⚕️ Cet article est informatif et ne remplace pas l’avis de votre vétérinaire. En cas de doute sur la santé de votre chien, consultez un professionnel.
Beaucoup de propriétaires ne réalisent pas tout de suite que leur chien grossit. La prise de poids est souvent progressive, presque invisible au quotidien — et notre regard s’adapte sans qu’on s’en rende compte. Pourtant, les signaux chien surpoids existent, et ils sont observables à la maison, sans matériel particulier. Cet article vous présente cinq indicateurs concrets pour évaluer la silhouette de votre compagnon à domicile. Si vous en reconnaissez un ou plusieurs, c’est le bon moment d’agir — calmement, sans culpabilité.
Pour aller plus loin sur ce qu’est réellement l’obésité canine et comment elle se définit, consultez notre guide complet sur l’obésité du chien.
Signal 1 : Les côtes deviennent difficiles à sentir
Posez les deux mains à plat sur les flancs de votre chien, juste derrière les épaules, et exercez une légère pression. Chez un chien au poids idéal, vous devriez sentir les côtes sans forcer — comme les dos de vos doigts lorsque vous fermez le poing. Si vous devez appuyer nettement pour les percevoir, ou si vous ne les sentez pas du tout, c’est un signal d’alerte.
Ce test est une application simplifiée de l’évaluation par l’indice corporel (Body Condition Score ou BCS), un outil de référence utilisé par les vétérinaires. Il permet d’estimer le niveau d’embonpoint en combinant la palpation et l’observation visuelle. Un chien en surpoids présente un dépôt de graisse qui forme une couche perceptible au-dessus des côtes.
Si ce test vous laisse un doute, votre vétérinaire pourra établir un BCS précis lors de la prochaine consultation. Notre guide sur l’obésité canine explique comment fonctionne cet indice.

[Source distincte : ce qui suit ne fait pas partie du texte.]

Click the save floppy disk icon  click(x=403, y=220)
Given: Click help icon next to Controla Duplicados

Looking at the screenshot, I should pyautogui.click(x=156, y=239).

Signal 2 : La taille a disparu vue de dessus
Regardez votre chien depuis au-dessus, idéalement debout sur le sol. Un chien en bonne condition physique présente une légère incurvation de la silhouette derrière les côtes, formant une sorte de sablier discret. Cette « taille » est le signe que la masse musculaire et la graisse sont dans un rapport équilibré.

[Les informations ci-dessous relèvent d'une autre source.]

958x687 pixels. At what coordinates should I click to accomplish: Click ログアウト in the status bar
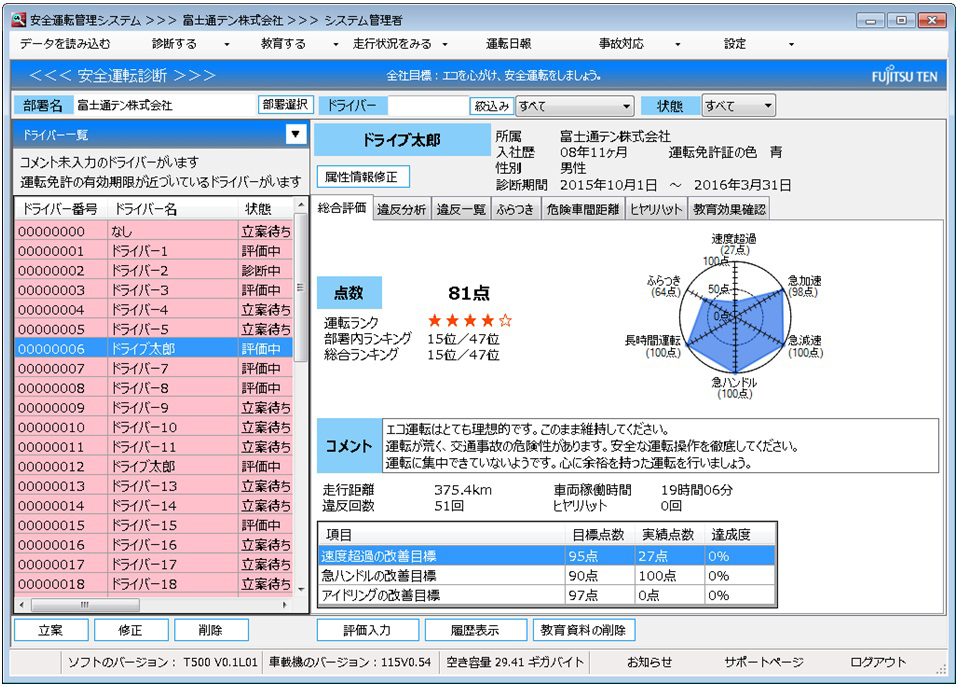878,662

Si la silhouette forme une ligne droite ou — signe encore plus net — s’élargit en arrière des côtes comme un tonneau, c’est un indice sérieux de surpoids. Ce critère visuel est d’autant plus fiable qu’il est facile à observer régulièrement, par exemple lors des séances de brossage.
Répétez cet exercice tous les quinze jours environ. Si vous constatez une évolution dans le mauvais sens, notez-le : cette information sera précieuse pour votre vétérinaire.
Signal 3 : L’essoufflement à l’effort apparaît
Il arrive à tout chien de haleter après un effort intense ou par forte chaleur — c’est normal. Mais si votre chien s’essouffle après quelques minutes de marche à allure tranquille, ou s’il halète excessivement lors d’activités légères comme monter un escalier, c’est un signal à prendre au sérieux.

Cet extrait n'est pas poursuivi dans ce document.